The autoscaler that scaled to zero mid-decode: when inference is treated like stateless web traffic

June 2, 2026 · 12 min read

Software Engineer

The cluster did exactly what we told it to. Traffic dropped to zero for forty-five seconds, the queue-depth metric flatlined, KEDA flipped the replica count from one to zero, and the node autoscaler reclaimed the H100 pod ninety seconds later. The graph looked clean. The Slack channel was quiet. The cost dashboard ticked down half a cent.

An hour and twelve minutes later, a customer support ticket arrived: a long-running document-analysis job — a 180k-token reasoning task that was budgeted for twenty-eight minutes of decode — had vanished. No error in their client SDK. No exception in our application logs. Only a single 499 line buried in the gateway access log, timestamped roughly when the scheduler had decided the pod was idle and reaped it.

WORK TO COMPLETE ▸
1: In the autoscaler article, what was the only trace of the lost document-analysis job?
2: Reproduce the passage of the autoscaler article starting at "An hour and" and ending at "and reaped it.".
3: Carry on writing the autoscaler article from its last sentence.
The data plays no part in any of this.

INFORMATION PROVIDED ▸
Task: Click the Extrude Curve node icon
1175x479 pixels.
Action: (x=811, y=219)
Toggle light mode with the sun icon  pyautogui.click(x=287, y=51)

ANSWERS FOR THE TASKS ▸
1: A single 499 line in the gateway access log.

2:
An hour and twelve minutes later, a customer support ticket arrived: a long-running document-analysis job — a 180k-token reasoning task that was budgeted for twenty-eight minutes of decode — had vanished. No error in their client SDK. No exception in our application logs. Only a single 499 line buried in the gateway access log, timestamped roughly when the scheduler had decided the pod was idle and reaped it.

3:
That 499 was the whole story compressed into three digits. NGINX (and most reverse proxies that inherited its convention) writes 499 when the client closes the connection before the upstream finishes responding. From the gateway's perspective, the client gave up. From the customer's perspective, the gateway gave up. From the autoscaler's perspective, nothing was happening on that pod at all — the request had been streamed in seconds ago, no new connections were arriving, and the cost-driven scale-down policy did exactly the job it was hired to do.

The postmortem reframed the incident from "an autoscaler bug" to "we encoded the wrong definition of busy." Everything downstream — graceful shutdown windows, queue metrics, PDBs, the cost model — turned out to be wrong in a coordinated way, because the team had imported assumptions from stateless web serving into a workload whose unit of work is a thirty-minute streaming decode.

"Request rate" and "queue depth" are lies on streaming endpoints

The first thing you discover when you instrument an inference pod honestly is that requests/sec is meaningless. A pod that accepted one long-context request twenty-five minutes ago and is currently producing token number 4,812 of an expected 8,000 has a request-rate of zero and a queue depth of zero. The HPA scrapes the metric, sees no demand, and starts the wind-down clock.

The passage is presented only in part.